Data Vault Configuration
This document outlines the global configuration settings for your data vault implementation, managed through the data_vault_settings.yaml
file. These parameters define core behaviors and naming conventions across your data vault, ensuring consistency and proper functioning.
Properties
The table below provides a comprehensive overview of each property available in the data_vault_settings.yaml
file, including its expected data type and a detailed description of its purpose.
Property Name | Expected Type | Description |
---|---|---|
data_vault_name | string | The name of your data vault. |
is_business_key_case_sensitive | boolean | Specifies if business keys should be treated as case-sensitive. Set to true if you need distinct entries for keys that differ only by case (e.g., "ABC" vs. "abc"). |
load_timestamp_column_name | string | The name for the load timestamp column in target data vault object. |
hashdiff_column_name | string | The name for the hash difference column in target data vault object. |
record_source_column_name | string | The name for the column indicating the source of the record in target data vault object. |
source_business_key_column_name | string | The name for the column storing the source system business key in target data vault object. |
cdc_flag_column_name | string | The name for the CDC (Change data Capture) flag column in target data vault object. |
hashkey_delimiter | string | The delimiter used when concatenating multiple columns to form a hash key. |
hash_key_column_prefix | string | The prefix to be added to hash key column names. |
hashing_algorithm | string | The hashing algorithm to use (e.g., "HASH", "MD5", "SHA1", "SHA2", "NOHASH") |
use_binary_hashing_algorithm | boolean | Specifies whether the chosen hashing algorithm should produce binary output. |
multi_source_databases | boolean | Indicates if the data vault integrates data from multiple source databases (affects source tuple format in entity_source property). |
Example
Below is an example of a data_vault_settings.yaml
file with common configurations.
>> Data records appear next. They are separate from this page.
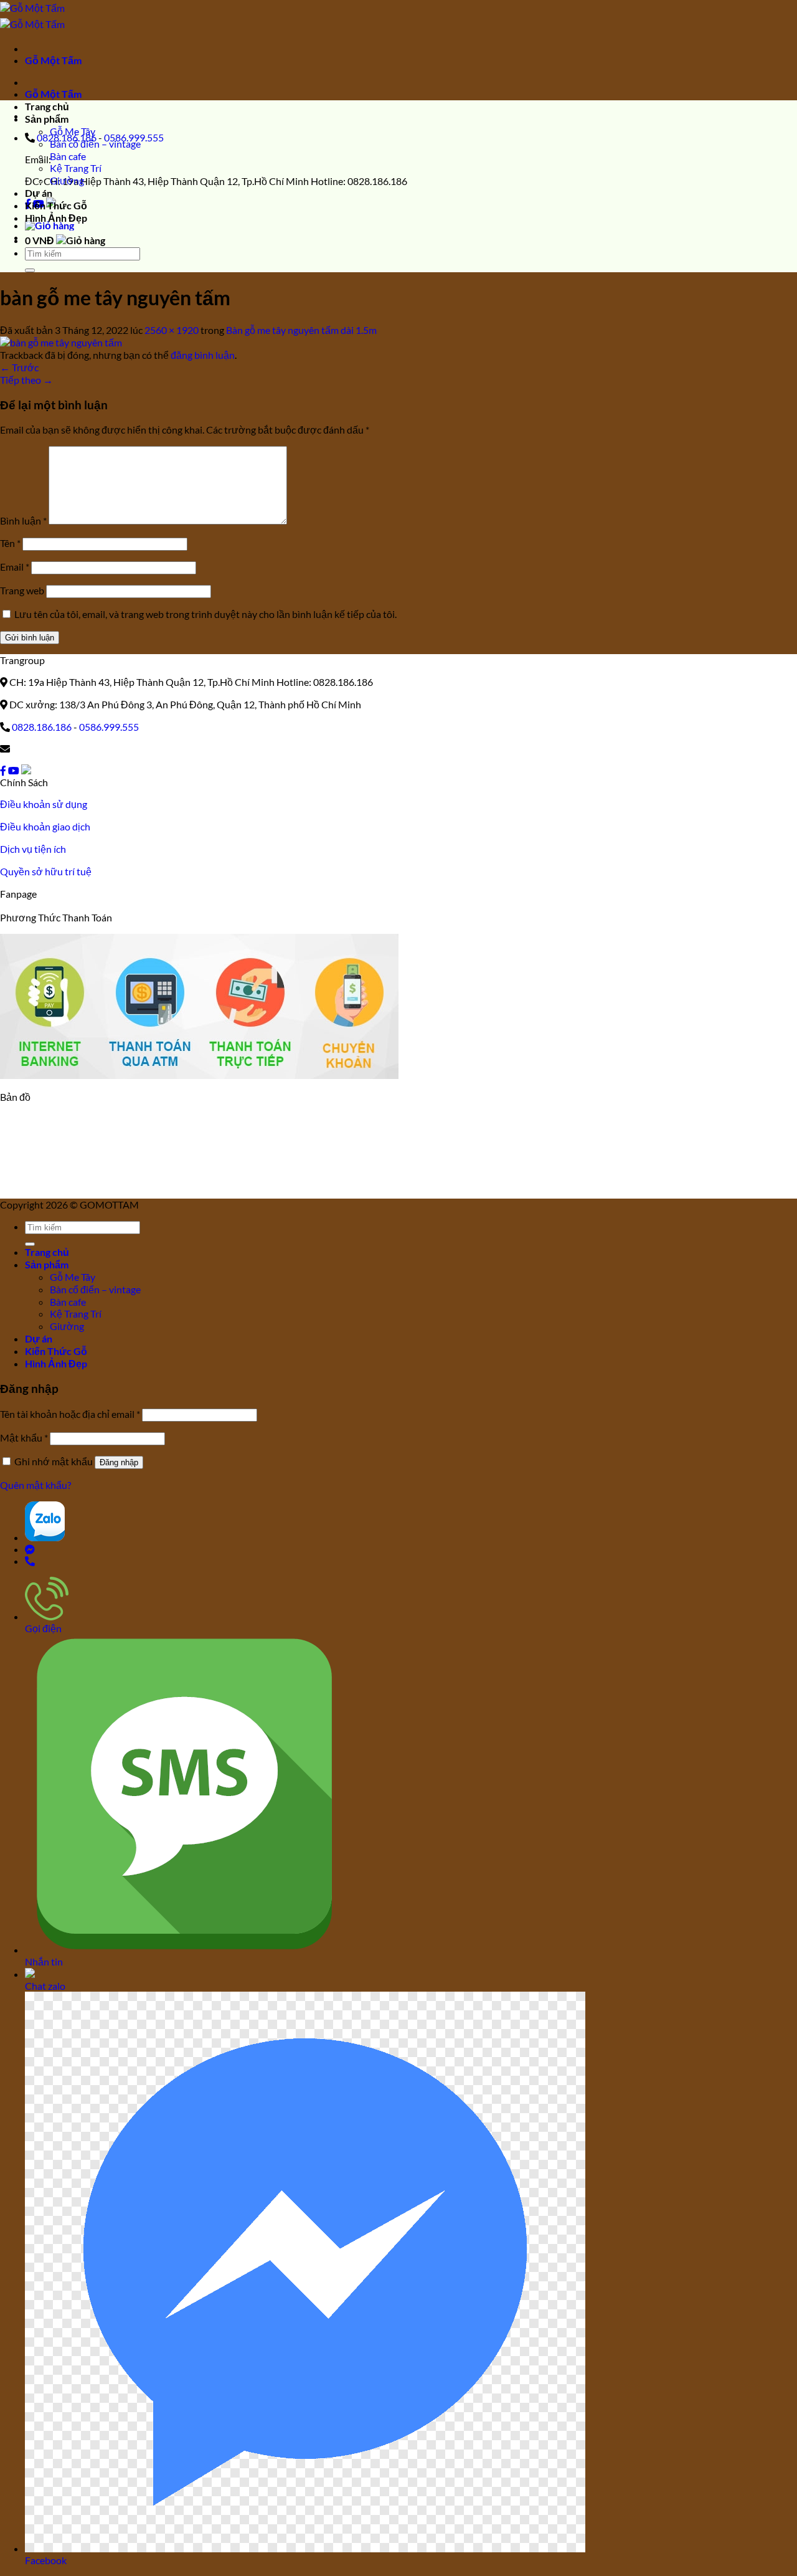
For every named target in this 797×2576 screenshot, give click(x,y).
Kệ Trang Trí (75, 168)
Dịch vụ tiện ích (33, 849)
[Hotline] (30, 1561)
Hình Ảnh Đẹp (56, 218)
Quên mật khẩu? (35, 1485)
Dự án (38, 193)
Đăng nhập (119, 1462)
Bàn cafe (68, 156)
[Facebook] (3, 770)
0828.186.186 (42, 727)
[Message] (30, 1549)
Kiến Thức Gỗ (56, 205)
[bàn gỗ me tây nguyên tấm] (61, 342)
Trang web (22, 590)
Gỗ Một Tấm (53, 60)
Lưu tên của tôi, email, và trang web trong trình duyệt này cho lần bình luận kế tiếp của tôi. (205, 614)
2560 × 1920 (171, 330)
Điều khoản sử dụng (43, 804)
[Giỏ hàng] (49, 225)
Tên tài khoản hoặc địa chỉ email (70, 1414)
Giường (67, 180)
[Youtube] (13, 770)
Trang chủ (47, 106)
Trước (19, 367)
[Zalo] (26, 770)
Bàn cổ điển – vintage (95, 144)
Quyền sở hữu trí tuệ (46, 871)
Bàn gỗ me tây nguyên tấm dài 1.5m (301, 330)
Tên (10, 543)
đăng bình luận (203, 355)
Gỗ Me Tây (72, 131)
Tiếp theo (26, 380)
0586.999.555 (109, 727)
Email (14, 567)
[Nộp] (30, 270)
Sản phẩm (46, 119)
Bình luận (23, 520)
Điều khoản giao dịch (45, 826)
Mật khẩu (24, 1437)
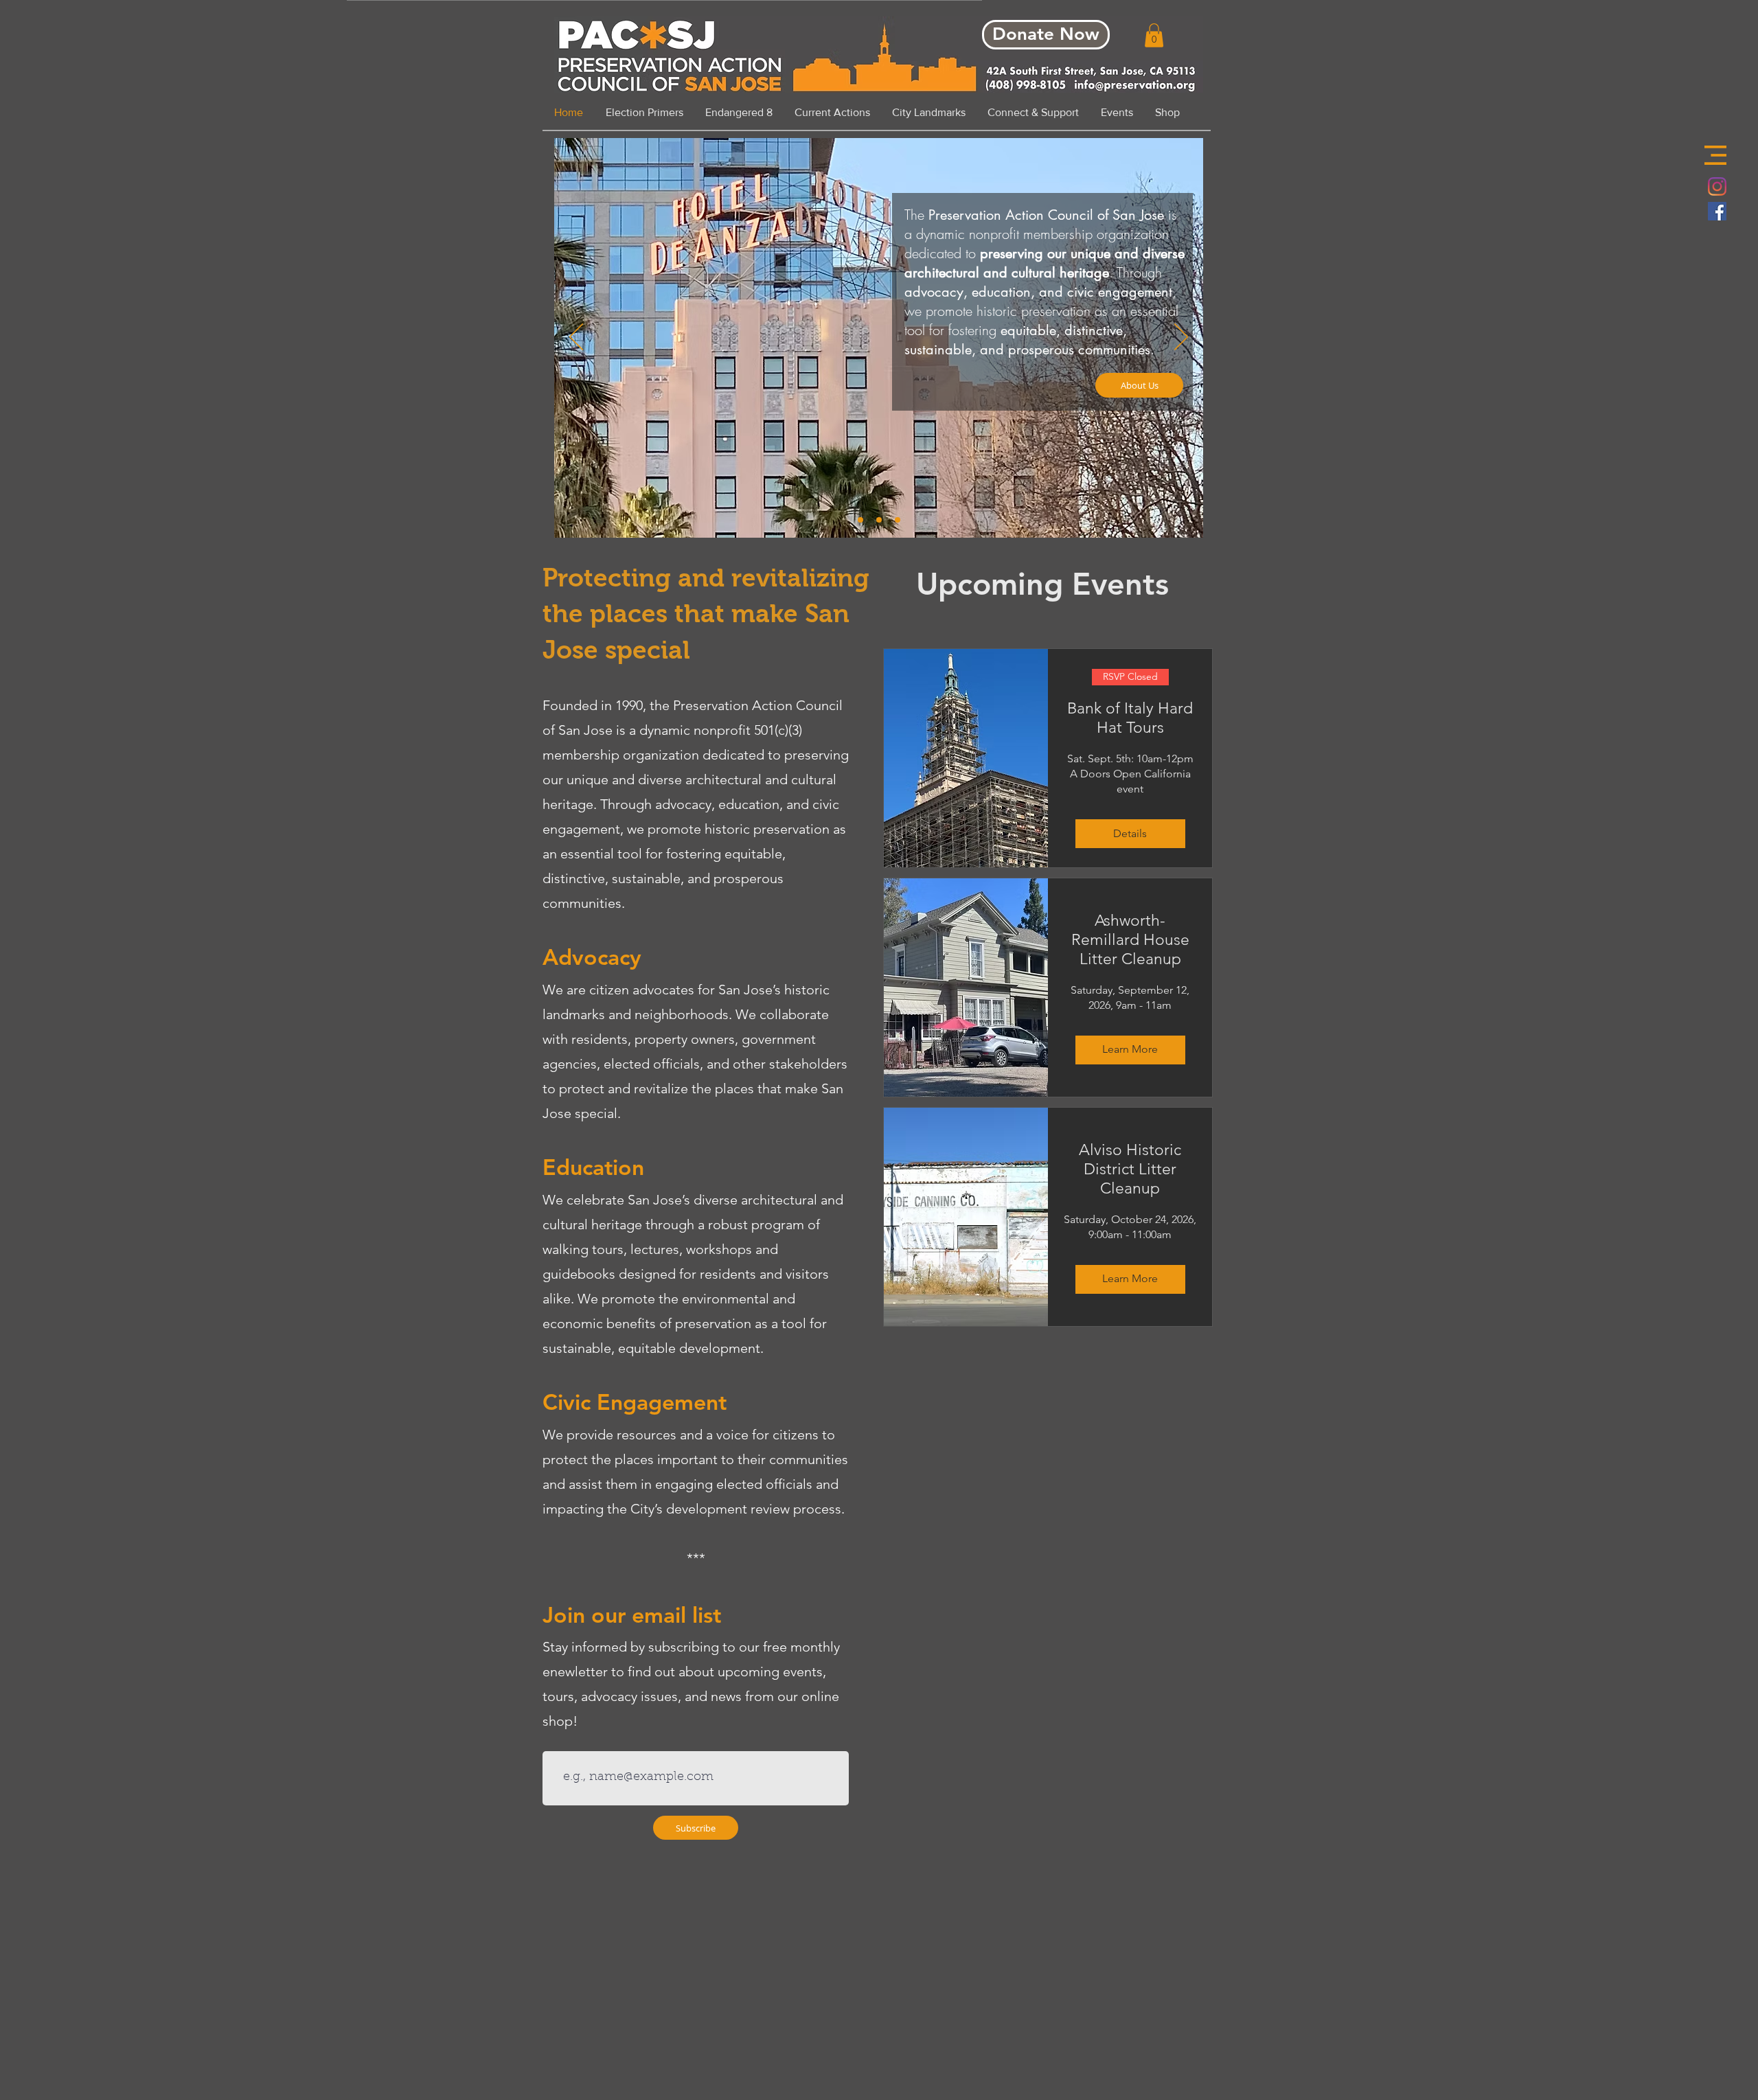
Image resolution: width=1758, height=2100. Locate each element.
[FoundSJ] (879, 520)
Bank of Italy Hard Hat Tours (1130, 718)
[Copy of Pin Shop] (897, 520)
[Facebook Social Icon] (1717, 211)
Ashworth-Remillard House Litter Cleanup (1130, 939)
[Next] (1181, 337)
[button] (1715, 155)
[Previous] (576, 337)
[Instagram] (1717, 186)
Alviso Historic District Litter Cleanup (1130, 1169)
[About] (860, 520)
You can adapt these settings to match your specific data vault environment and requirements.
data_vault_name: 'My Data Vault Model'
is_business_key_case_sensitive: false
load_timestamp_column_name: 'LOAD_DATE'
hashdiff_column_name: 'HASH_DIFF'
record_source_column_name: 'RECORD_SOURCE'
hashkey_delimiter: '##'
hash_key_column_prefix: 'HKEY_'
source_business_key_column_name: 'SRC_BK'
cdc_flag_column_name: 'CDC_FLAG'
hashing_algorithm: 'HASH'
use_binary_hashing_algorithm: false
multi_source_databases: false